### What is being asked
Rewrite the data below with every instance of "Open" changed to "Launch" and everything else kept the same. Omit the pictures from your answer.
— START OF Items —
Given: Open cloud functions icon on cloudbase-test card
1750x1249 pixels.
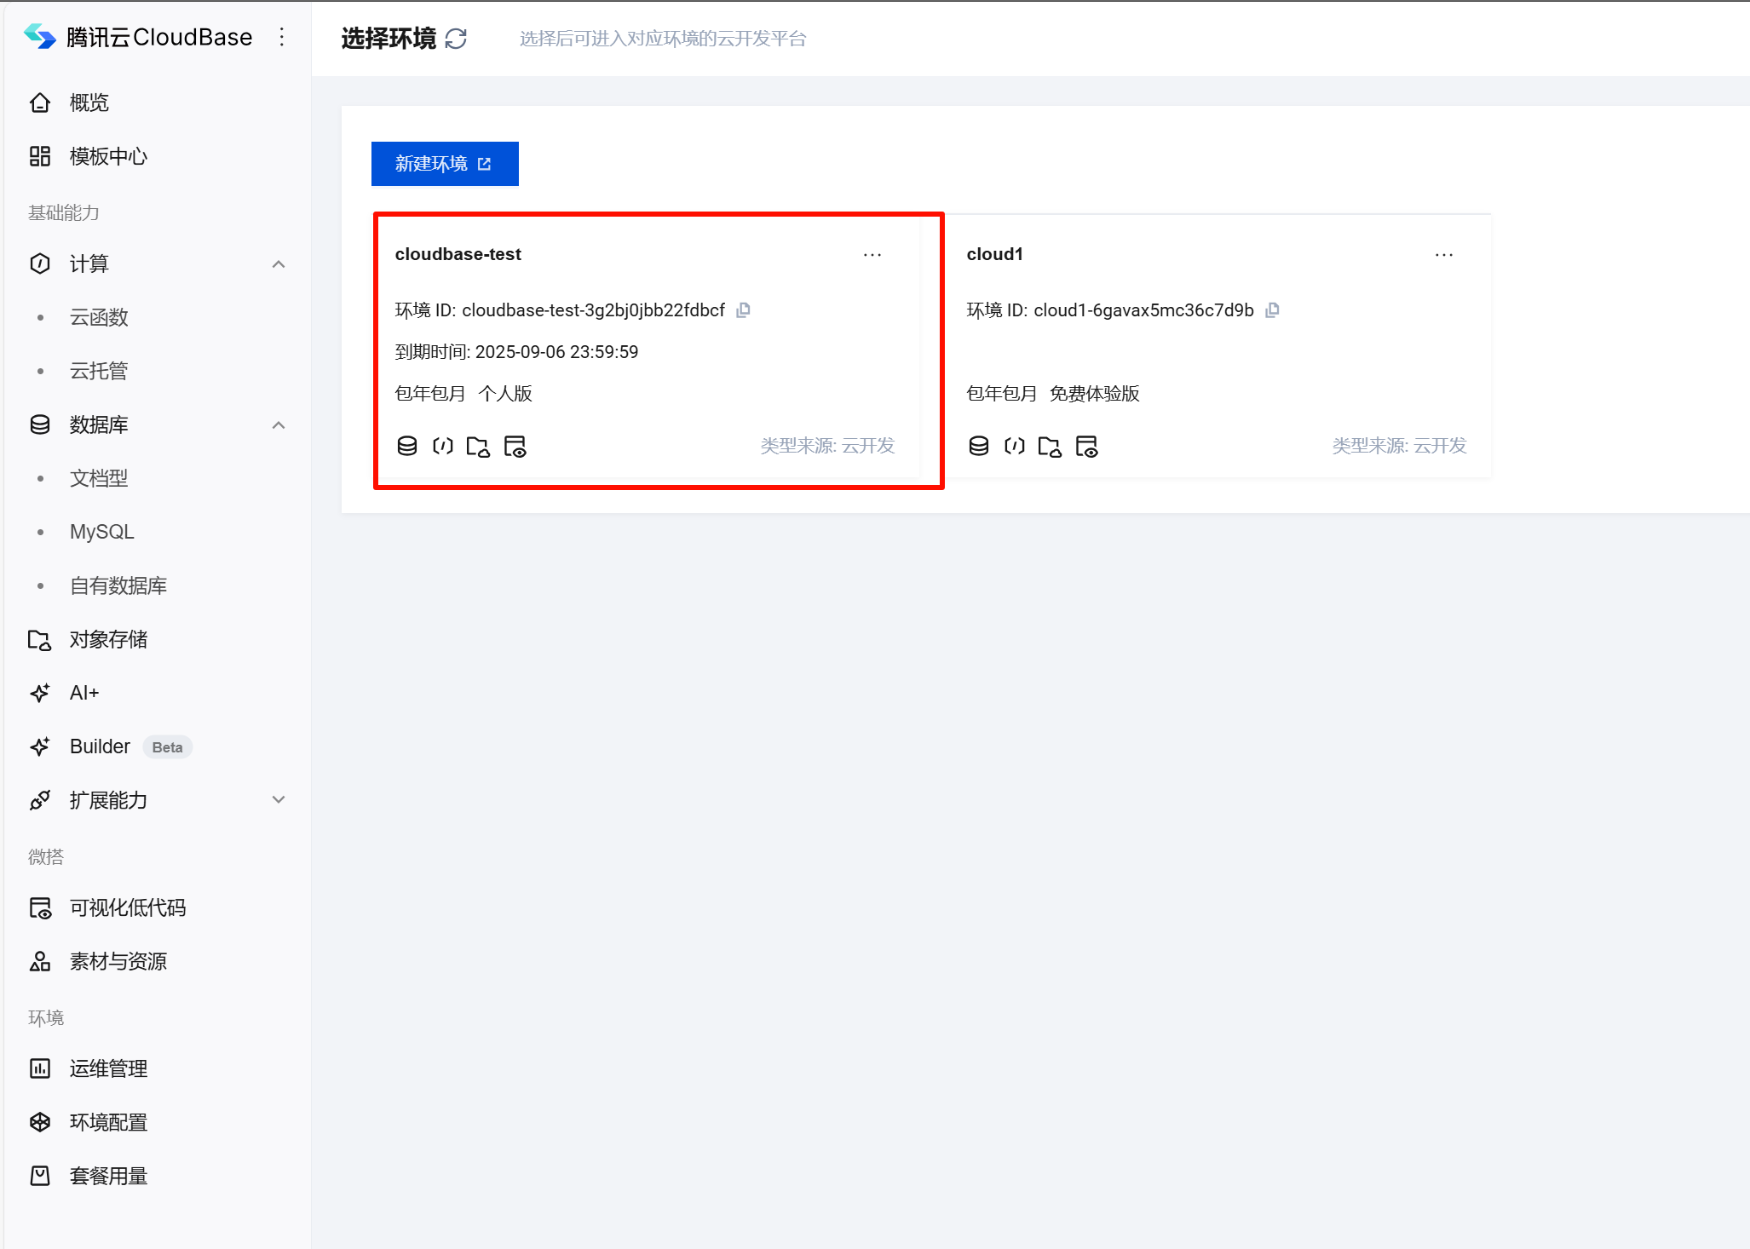Looking at the screenshot, I should point(443,446).
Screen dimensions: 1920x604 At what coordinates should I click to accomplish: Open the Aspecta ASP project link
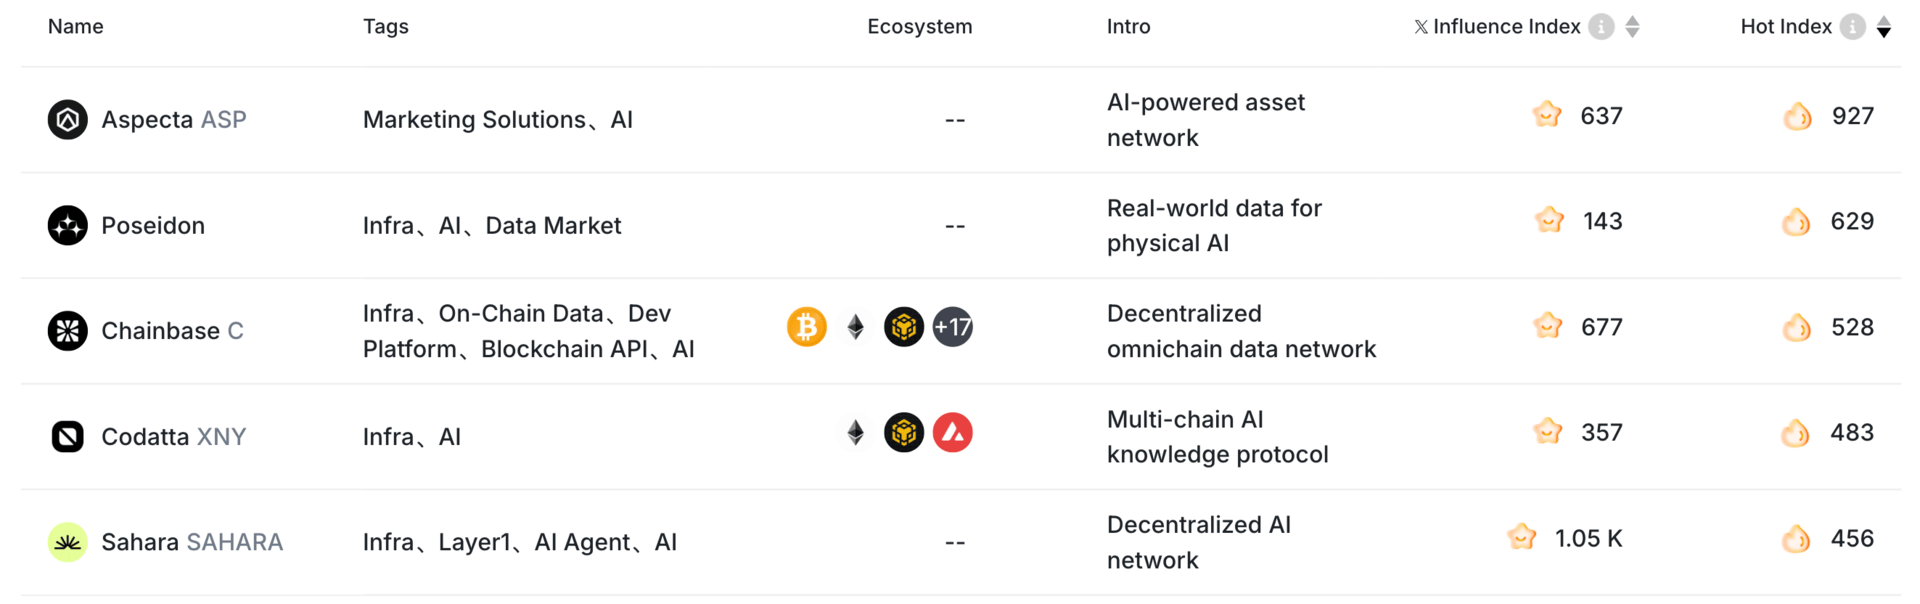pos(174,120)
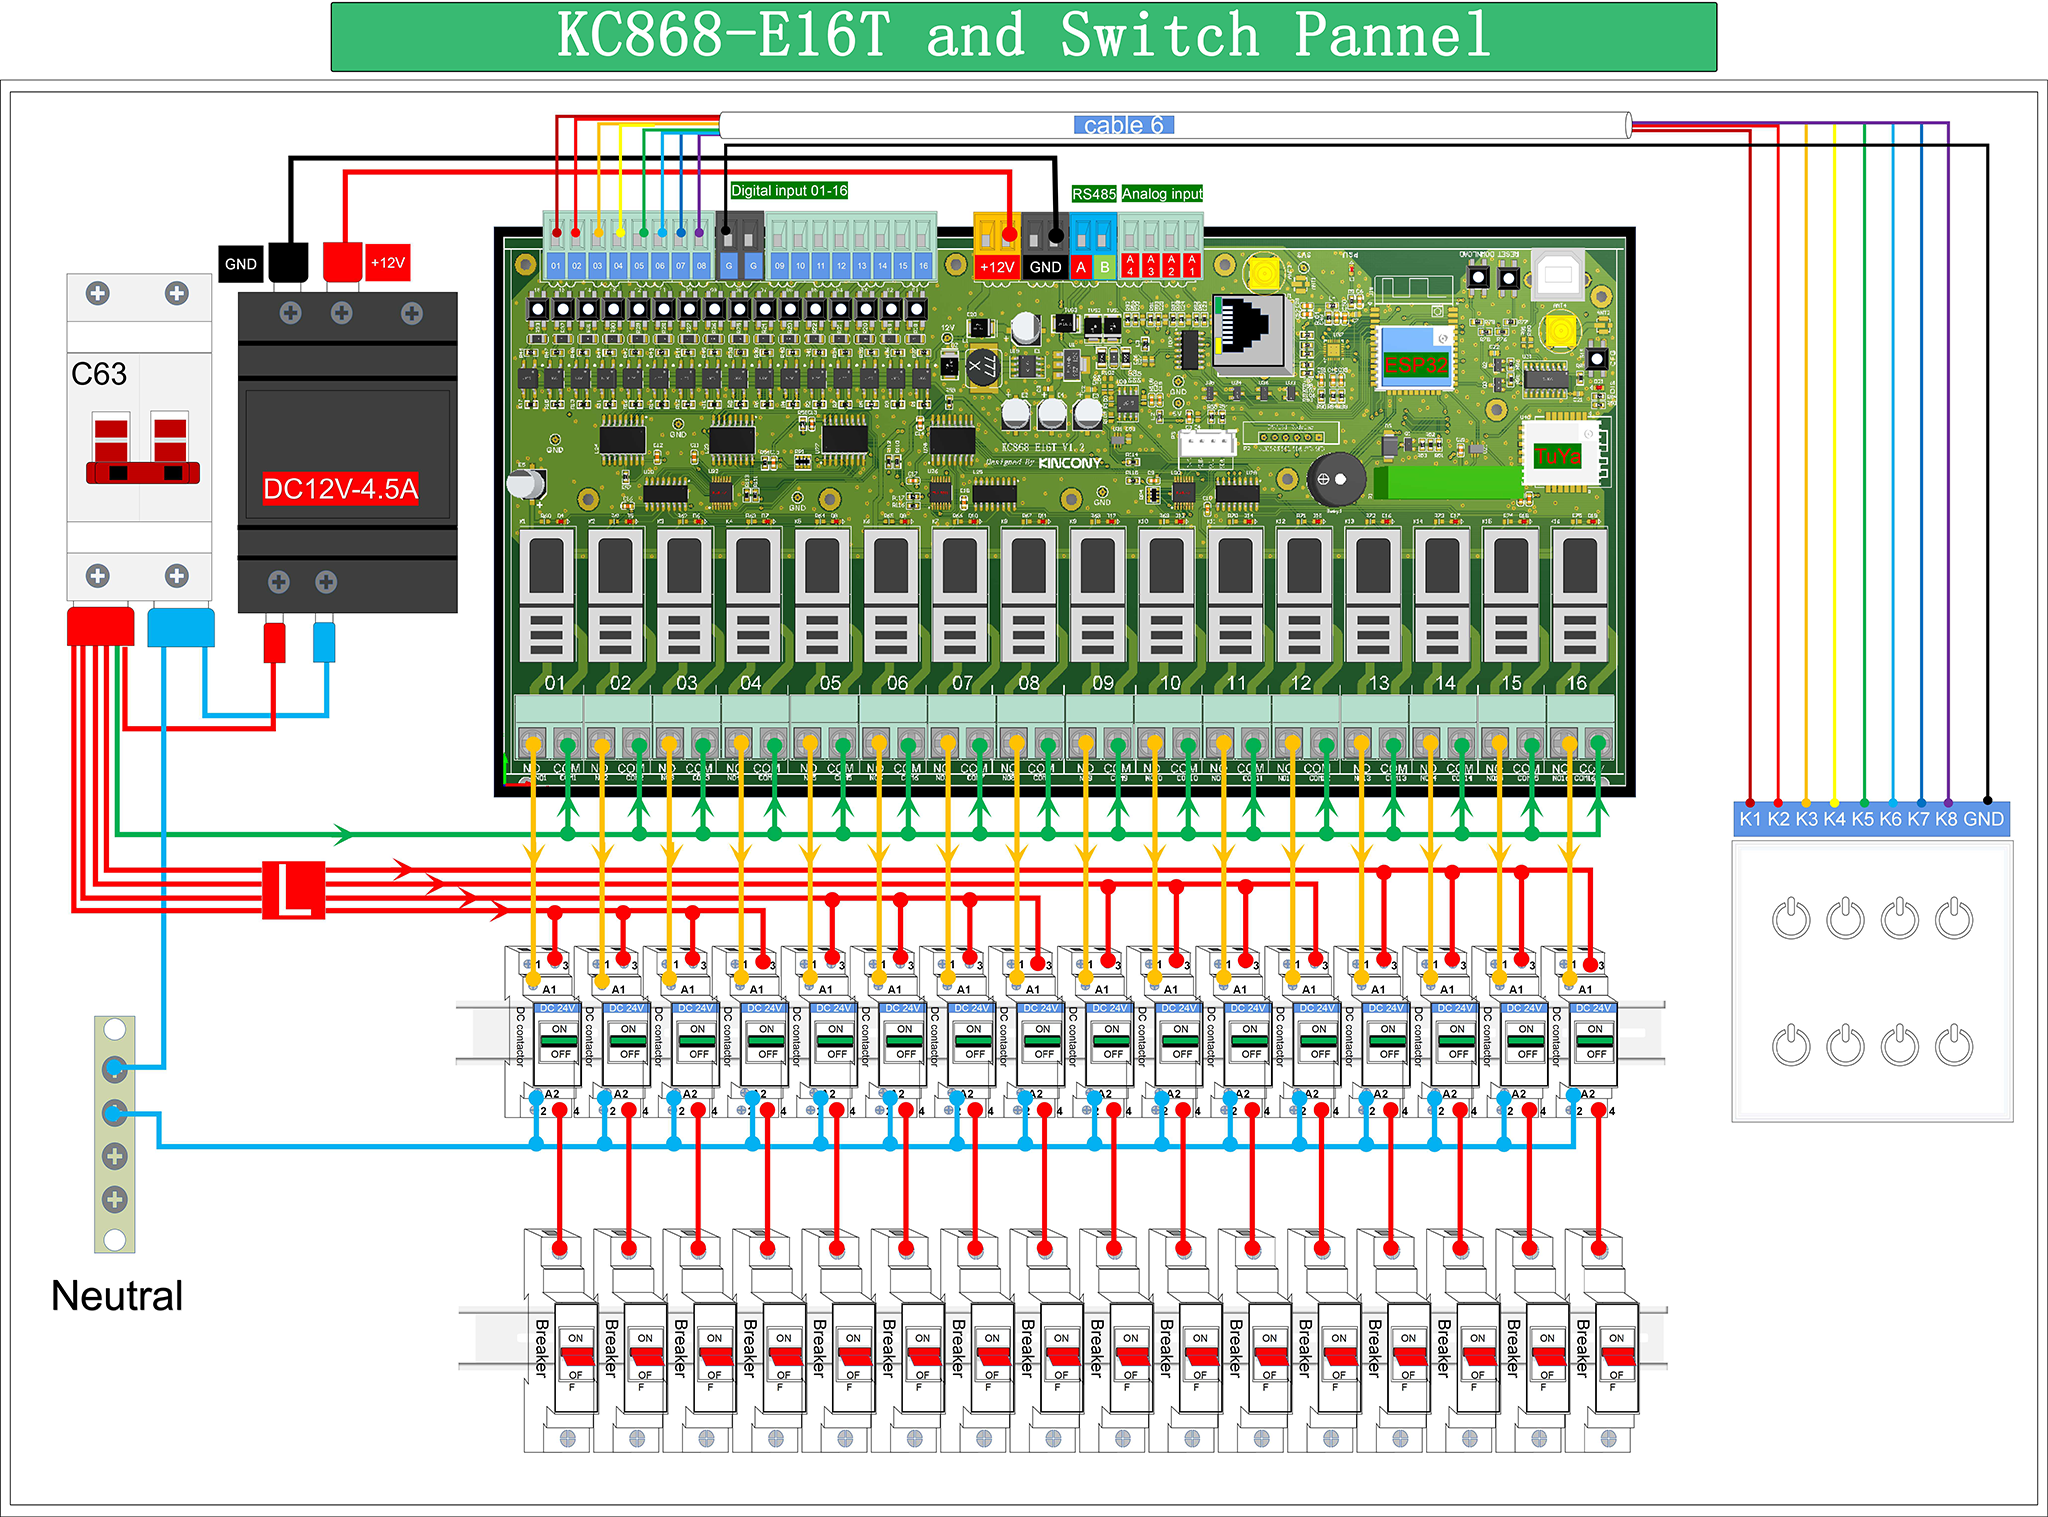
— END OF Items —
### Result
Given: Launch cloud functions icon on cloudbase-test card
1750x1249 pixels.
Looking at the screenshot, I should point(443,446).
Screen dimensions: 1920x604 At what coordinates should I click to accomplish: Launch the Aspecta ASP project link
pos(174,120)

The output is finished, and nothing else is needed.